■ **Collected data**
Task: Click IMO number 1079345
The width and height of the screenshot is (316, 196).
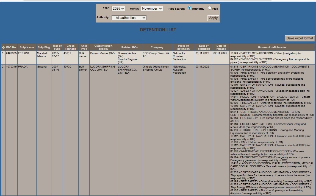Action: pos(11,67)
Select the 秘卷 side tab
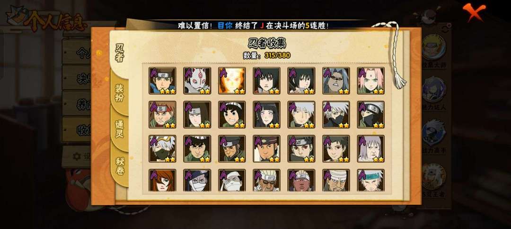Viewport: 511px width, 229px height. click(119, 166)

■ **Exercise prompt**
Pictures stay out; copy every entry above exactly.

■ **Your solution**
Task: Click IMO number 1079345
The width and height of the screenshot is (316, 196).
Action: pos(11,67)
Select the 秘卷 side tab
Viewport: 511px width, 229px height. click(119, 166)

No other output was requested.